With the athletes gathering in the UAE for Friday mornings’ 6th edition of the RAK Half Marathon, now clearly one of the fastest half marathons in history, the question to ask this year is not “Will the races be fast again?”, but “How fast will they run?”. Each previous edition of the Men’s race has been won under the hour, and the tiny Emirate is now able to boast world record setting contests since 2007 for both men and women.

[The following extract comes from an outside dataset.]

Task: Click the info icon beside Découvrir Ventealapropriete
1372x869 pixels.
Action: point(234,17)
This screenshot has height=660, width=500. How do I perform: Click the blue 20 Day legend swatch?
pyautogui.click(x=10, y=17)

Mary Keitany’s stunning 65:50 world half marathon record of last year redressed the balance of the slow first two women’s editions of the race, with each subsequent lady’s contest getting quicker than the last. For their part, the slowest winning time in the men’s race was in 2010 when Geoffrey Mutai, who returns to RAK this year and is now the world’s fastest ever* marathon runner, crossed the line in a still mighty fast 59:43. It was the late Sammy Wanjiru who set a world record in the very first edition of the men’s race, winning in 2007 in 58:53; little did we know at the time, that eighteen months later the powerful young Kenyan would destroy a stellar marathon field in the stifling heat of the Beijing Games.

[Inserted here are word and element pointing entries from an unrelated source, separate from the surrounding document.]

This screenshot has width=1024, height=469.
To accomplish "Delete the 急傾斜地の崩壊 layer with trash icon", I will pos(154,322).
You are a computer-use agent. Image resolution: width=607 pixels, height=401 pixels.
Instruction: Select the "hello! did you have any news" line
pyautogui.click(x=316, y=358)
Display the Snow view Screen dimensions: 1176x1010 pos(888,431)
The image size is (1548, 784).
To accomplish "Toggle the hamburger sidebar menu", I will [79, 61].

In RAK this year, both men’s and women’s elite fields are strong enough to justify optimism once again of, at the least, two fast and highly competitive contests on Friday morning, and at best perhaps more record breaking runs. The elite men’s field lost Ethiopian Lelisa Desisa with a knee injury late last week, but the intention to break the 59 minute mark, first achieved here in 2009 with Patrick Makau’s then world record of 58:52 just 7 seconds ahead of Wilson Kipsang Kiprotich (another returnee this year) is clear and accepted by the best men with the pacemakers tasked to reach 10km in 28:00 (59:00 pace).
Favourite perhaps amongst the men is the champion of last year’s Boston and New York Marathons, Geoffrey Mutai. The 30 year old, fresh from a comfortable 82 second winning margin in a preparatory run (63:53) in the San Blas Half Marathon on February 5th, is rumoured to have picked up well at his Kapng’tuny training camp following a two week break post Big Apple last November. Previous tests of his form earlier in January in two domestic cross country events showed all was well, with a win and a second place confirming the Boston bound father of two girls was picking up in Olympic year where he left off in 2011. He’ll need to, because he is not yet confirmed in Kenya’s Olympic Marathon team and is targeting a successful return to Boston on April 16th to convince his selectors that he should pull on the Kenyan colours next August in London.
While Mutai copes well with the trappings of wealth and the demands of parenting that derail many high-earning runners from East Africa - he has recently built a new house in Eldoret, has invested much of his earnings in rental apartments and is the proud father of two young girls - his counterpart as women’s race favourite, Mary Keitany, has had other distractions and the proof of her ability to cope with them begins in RAK. The world record holder got married on December 31st, just six weeks ago, and has apparently been training just once a day to feel her way back to full fitness after a momentous 2011 on the roads that saw her RAK run followed by a sub 2 hours 20 minute run in the London Marathon.
None the less, Keitany starts as favourite on Friday, aiming for something around 67 minutes but with the London Marathon in late April as her main objective, she too hopes to secure Olympic team selection at the full 42.2km distance; RAK therefore is a vital indicator of form with 9 weeks to go. To assist a hoped-for return to winning ways after her 3rd place in New York last November - she started at almost suicidal pace and the resulting time of 2:23.38 was remarkably good considering this - there will be a pacemaker for Keitany and any other ladies interested in times around 67 minutes. Knowing that the fastest woman ever at the RAK distance is supposedly vulnerable, might encourage others to take her on at that tempo. The truth will out early this Friday morning with the starter’s gun sending the field of almost 3,000 off shortly after sunrise.